A bill inching through the Tennessee Legislature could shift hundreds or even thousands of dollars in medical costs off patients and onto insurers, supporters say. The proposal would require TennCare and private health plans to cover biomarker testing for people who already have diagnosed illnesses. These tests, which can include extensive blood work, genomic sequencing and imaging, often run from several hundred to several thousand dollars out of pocket. Nashville professor and breast cancer patient Dr. Beth Madison has emerged as one of the most visible advocates for the measure.
What the bill would do
The proposal appears in the Legislature as HB 484 in the House and SB 435 in the Senate. As written, it would require health benefit plans that are issued, amended, or renewed on or after January 1, 2026, to cover biomarker testing for diagnosis, treatment, appropriate management or ongoing monitoring when the testing is backed by medical and scientific evidence, according to the Tennessee General Assembly.
The House version, HB 484, was filed by Rep. Brock Martin (R-Huntingdon), who has promoted the bill as a way to expand access to targeted cancer care, according to the House Republican Caucus. The legislation defines biomarker testing broadly, covering everything from single-analyte panels to whole-genome sequencing. It also spells out one clear limit, stating that insurers would not be required to cover biomarker tests used to screen people who have no symptoms.

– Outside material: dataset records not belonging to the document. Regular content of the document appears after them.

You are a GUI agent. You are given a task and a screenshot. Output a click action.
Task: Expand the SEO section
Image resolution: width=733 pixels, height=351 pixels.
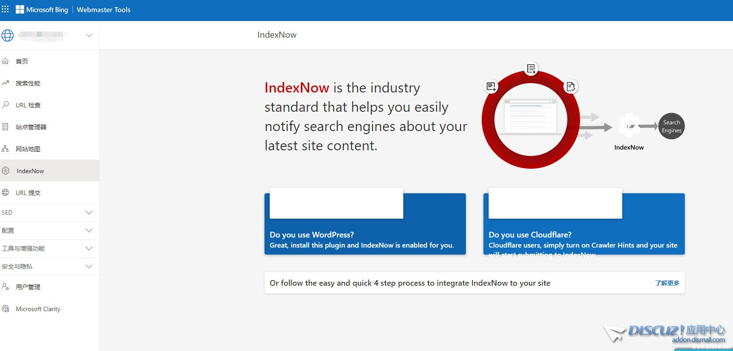(89, 213)
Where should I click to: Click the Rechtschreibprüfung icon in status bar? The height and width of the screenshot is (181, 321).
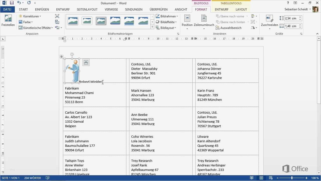[x=47, y=178]
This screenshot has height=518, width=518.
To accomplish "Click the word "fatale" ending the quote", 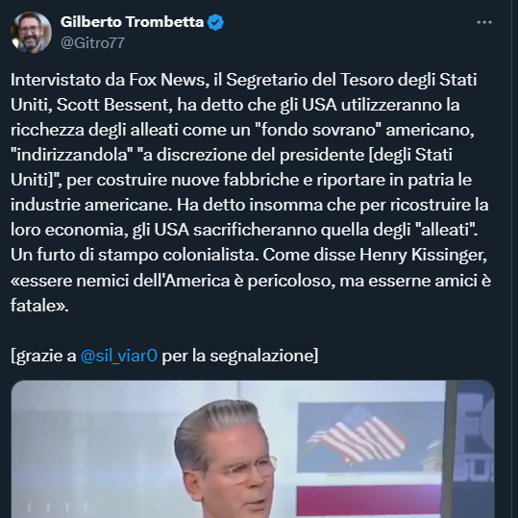I will pos(33,305).
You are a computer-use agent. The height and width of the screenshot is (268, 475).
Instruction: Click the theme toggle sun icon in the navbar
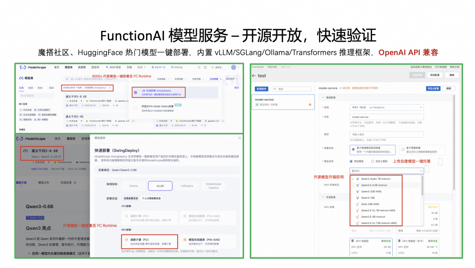[x=199, y=67]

Patient voices driving the push
Madison, who is currently in treatment for breast cancer, told WSMV that biomarker testing helped her doctors zero in on a triple-positive, fast-growing tumor so they could tailor her care. “With breast cancer or any time you have cancer, you need to know as much about your enemy as you can,” she said.
She has also said earlier that biomarker screening played a role in slowing the progression of her autoimmune conditions. Madison has been making the trip to the Capitol to share those experiences directly with lawmakers and to urge them to pass the bill.

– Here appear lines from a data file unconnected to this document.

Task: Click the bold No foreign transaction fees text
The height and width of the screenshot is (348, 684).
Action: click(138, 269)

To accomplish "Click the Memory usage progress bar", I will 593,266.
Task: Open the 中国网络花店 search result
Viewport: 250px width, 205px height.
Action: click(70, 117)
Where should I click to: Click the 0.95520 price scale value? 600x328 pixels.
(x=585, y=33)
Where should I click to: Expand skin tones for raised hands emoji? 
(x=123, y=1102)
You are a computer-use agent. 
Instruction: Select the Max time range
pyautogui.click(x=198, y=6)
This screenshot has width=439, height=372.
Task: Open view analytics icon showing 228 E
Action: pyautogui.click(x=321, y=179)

Advocacy and the national picture
The American Cancer Society Cancer Action Network has made biomarker coverage a priority in Tennessee and points out that 20 other states have already enacted similar laws that require coverage, according to ACS CAN. Earlier this year, local organizations and more than 50 advocates, including patients and survivors, gathered at the state Capitol to push for the change, WDEF reported.
Cost and fiscal outlook
The Legislature’s Fiscal Review Committee projects that the bill would increase state expenditures by about $1.47 million in fiscal year 2025-26 and roughly $2.93 million in each year after that, according to its fiscal memorandum. Despite the higher state costs, the analysis suggests any increase in individual insurance premiums would probably stay under one percent.

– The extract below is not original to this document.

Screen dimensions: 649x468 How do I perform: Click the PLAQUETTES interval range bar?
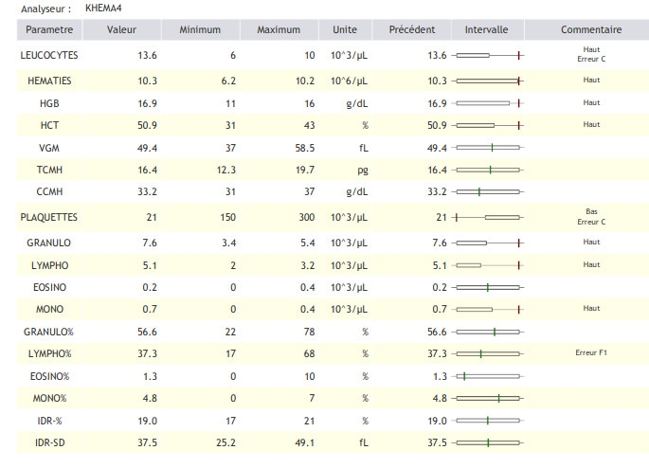pyautogui.click(x=488, y=217)
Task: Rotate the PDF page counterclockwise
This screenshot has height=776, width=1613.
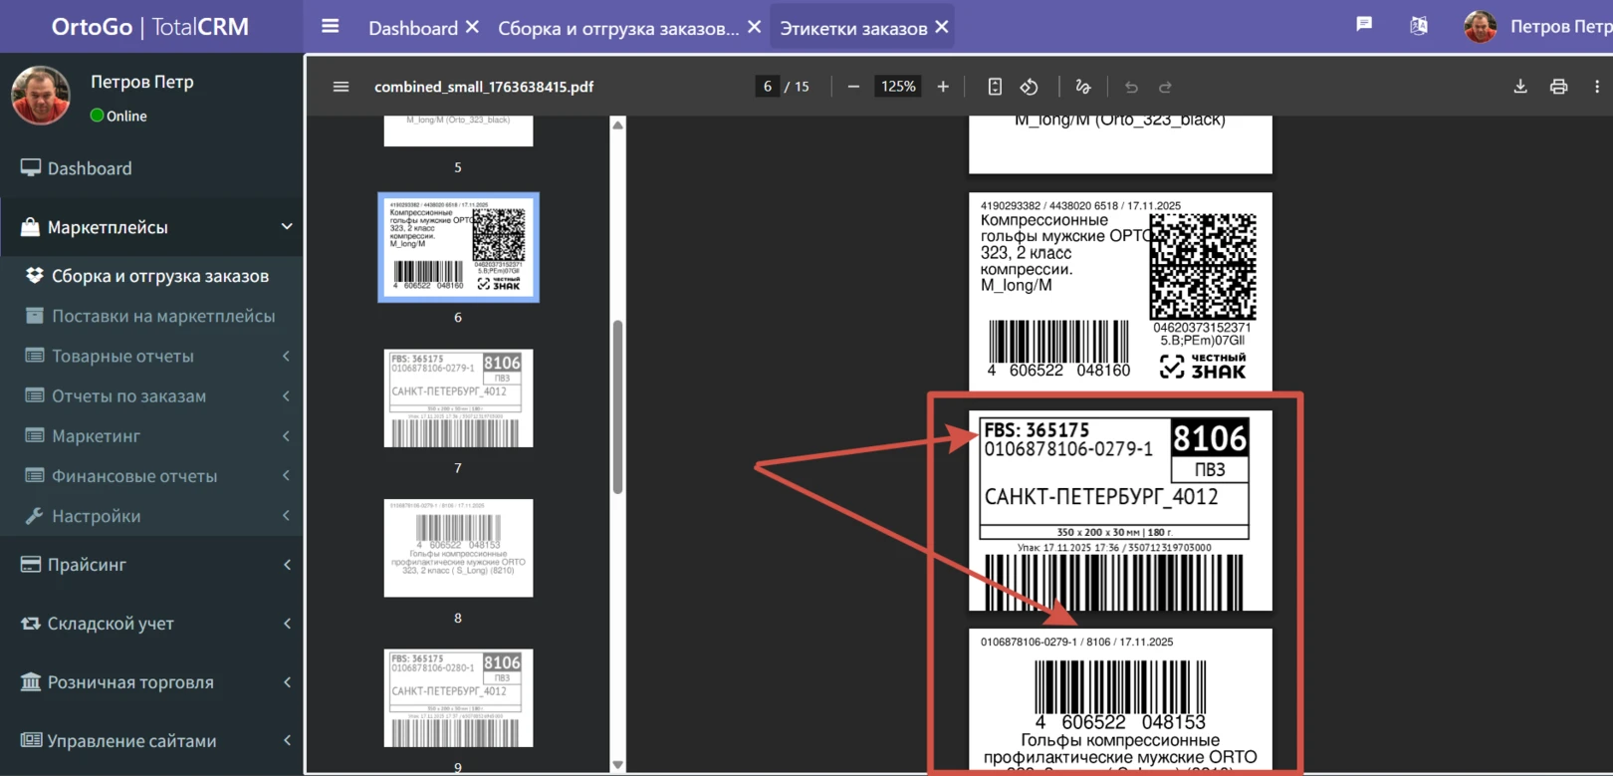Action: click(1030, 87)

The same review notes that average reimbursements for certain biomarker tests were about $272 per test between 2021 and 2023, with some state health plans paying higher averages. Those figures help explain why patients currently can feel serious sticker shock when they get the bill.
How coverage would work
The bill instructs insurers to provide coverage in a way that minimizes disruptions in patients’ care and preserves existing utilization review tools. At the same time, it sets clear clocks for prior-authorization decisions: 72 hours for non-urgent requests and 24 hours for urgent ones, according to the bill text. Insurers would also have to post straightforward exception and appeal procedures on publicly accessible websites.
Supporters say those rules are designed to keep patients from getting stuck in red tape when biomarker tests identify an actionable result and a targeted treatment is available.
What’s next at the Capitol
Backers of the proposal say it could land in House and Senate subcommittee hearings “as early as next week,” and advocates are preparing to keep pressing lawmakers during those meetings, according to WSMV. If the legislation passes in its current form, the new coverage requirement would kick in for health plans issued or renewed on or after January 1, 2026.